___ Supplied records ___

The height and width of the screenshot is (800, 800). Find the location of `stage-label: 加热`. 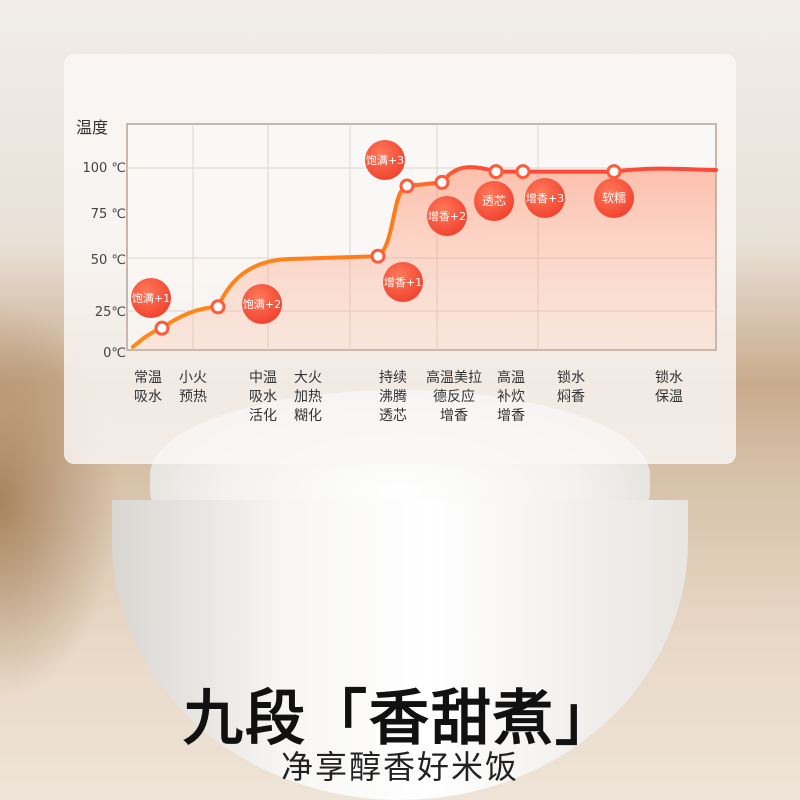

stage-label: 加热 is located at coordinates (308, 397).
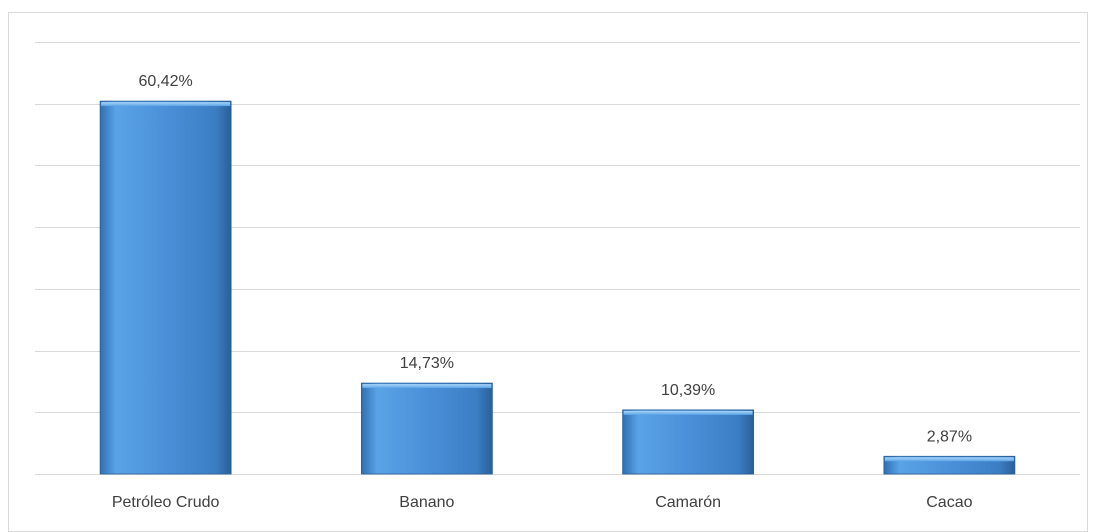 Image resolution: width=1095 pixels, height=532 pixels. I want to click on bar-banano, so click(426, 428).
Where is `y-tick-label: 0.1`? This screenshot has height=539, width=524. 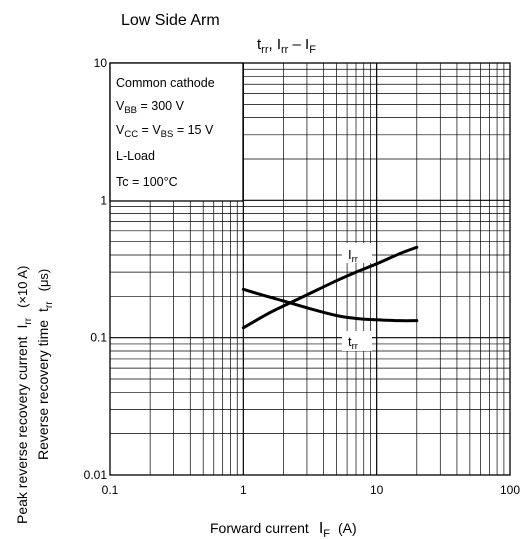 y-tick-label: 0.1 is located at coordinates (98, 338).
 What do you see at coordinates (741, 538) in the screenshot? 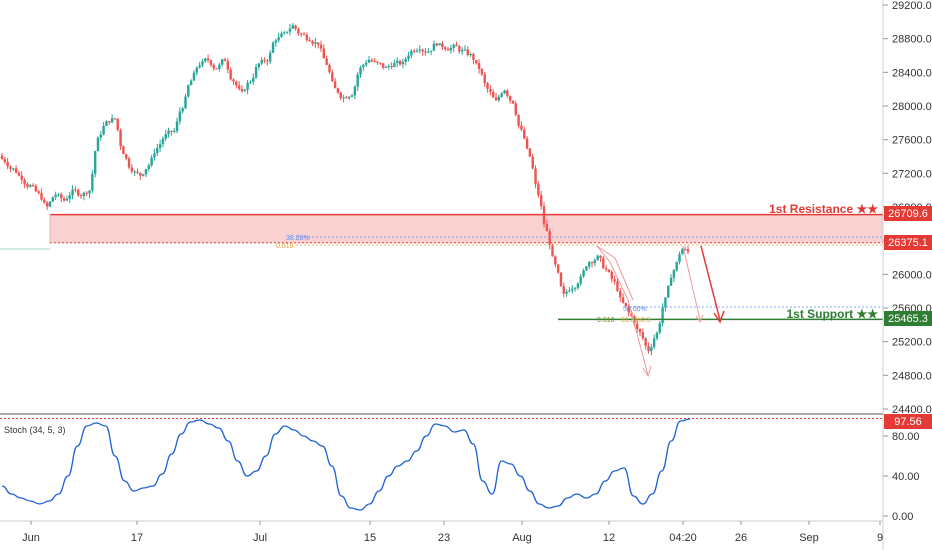
I see `time-axis-label: 26` at bounding box center [741, 538].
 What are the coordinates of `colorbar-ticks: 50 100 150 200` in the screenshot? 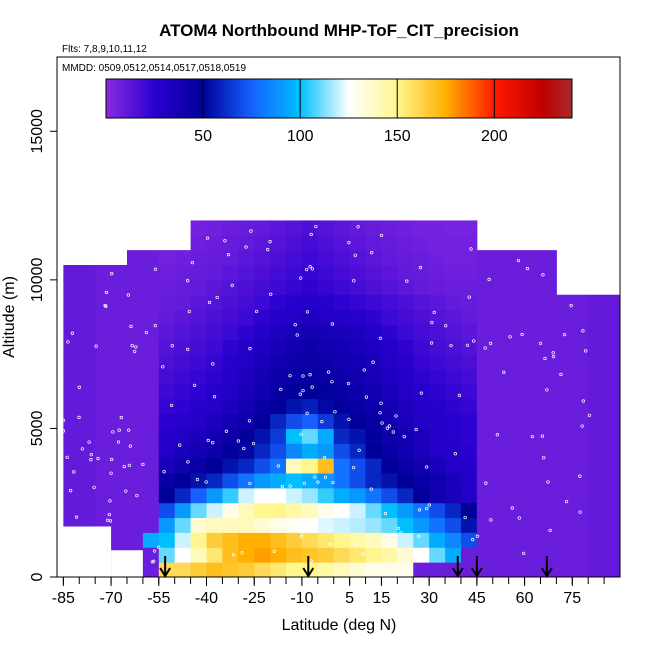 It's located at (351, 112).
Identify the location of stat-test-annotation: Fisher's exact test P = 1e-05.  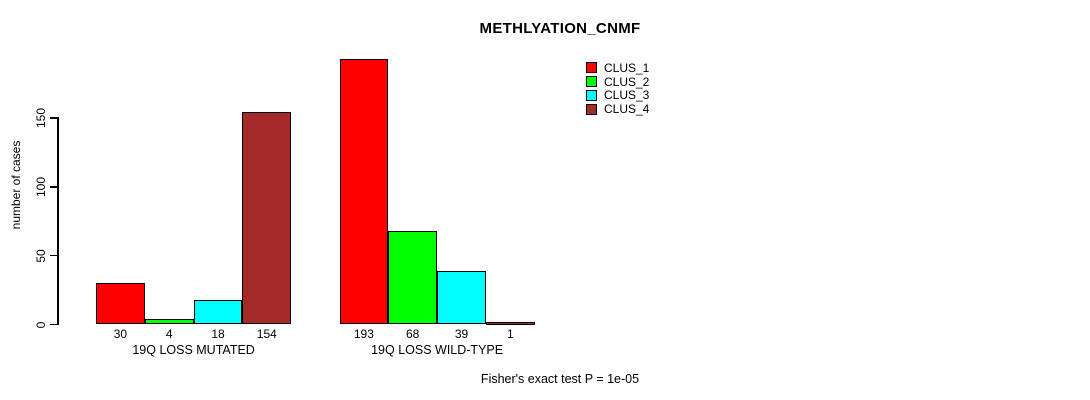
(560, 379).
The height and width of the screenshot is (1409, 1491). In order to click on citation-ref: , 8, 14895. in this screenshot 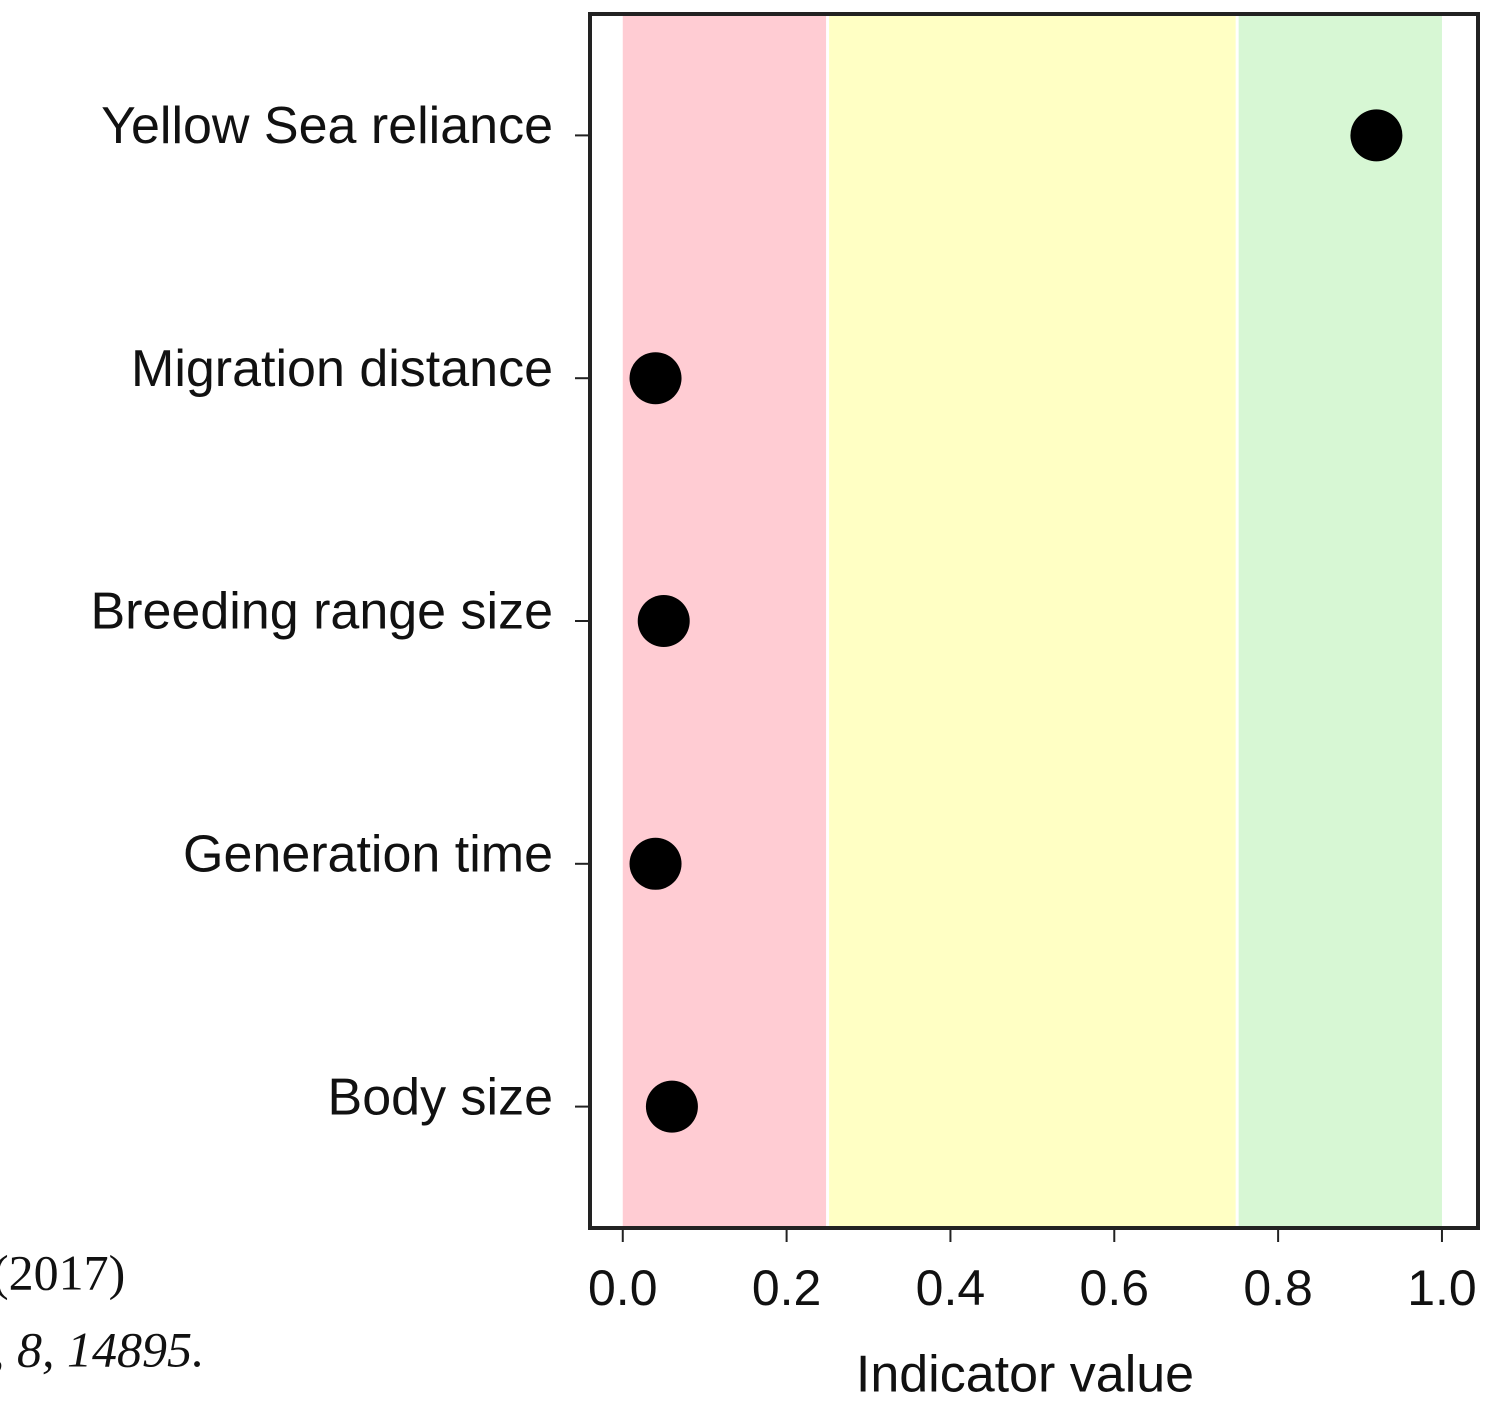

___

» To-do item
Convert the lines of the listing into a numbered list, starting with the line containing "Identify the location" and going on through the end of the listing. Skip blank lines, and leave the pictures out of your answer.

» Task solution
1. Identify the location of stat-test-annotation: Fisher's exact test P = 1e-05.  
2. (560, 379).
3. The height and width of the screenshot is (1409, 1491). In order to click on citation-ref: , 8, 14895. in this screenshot 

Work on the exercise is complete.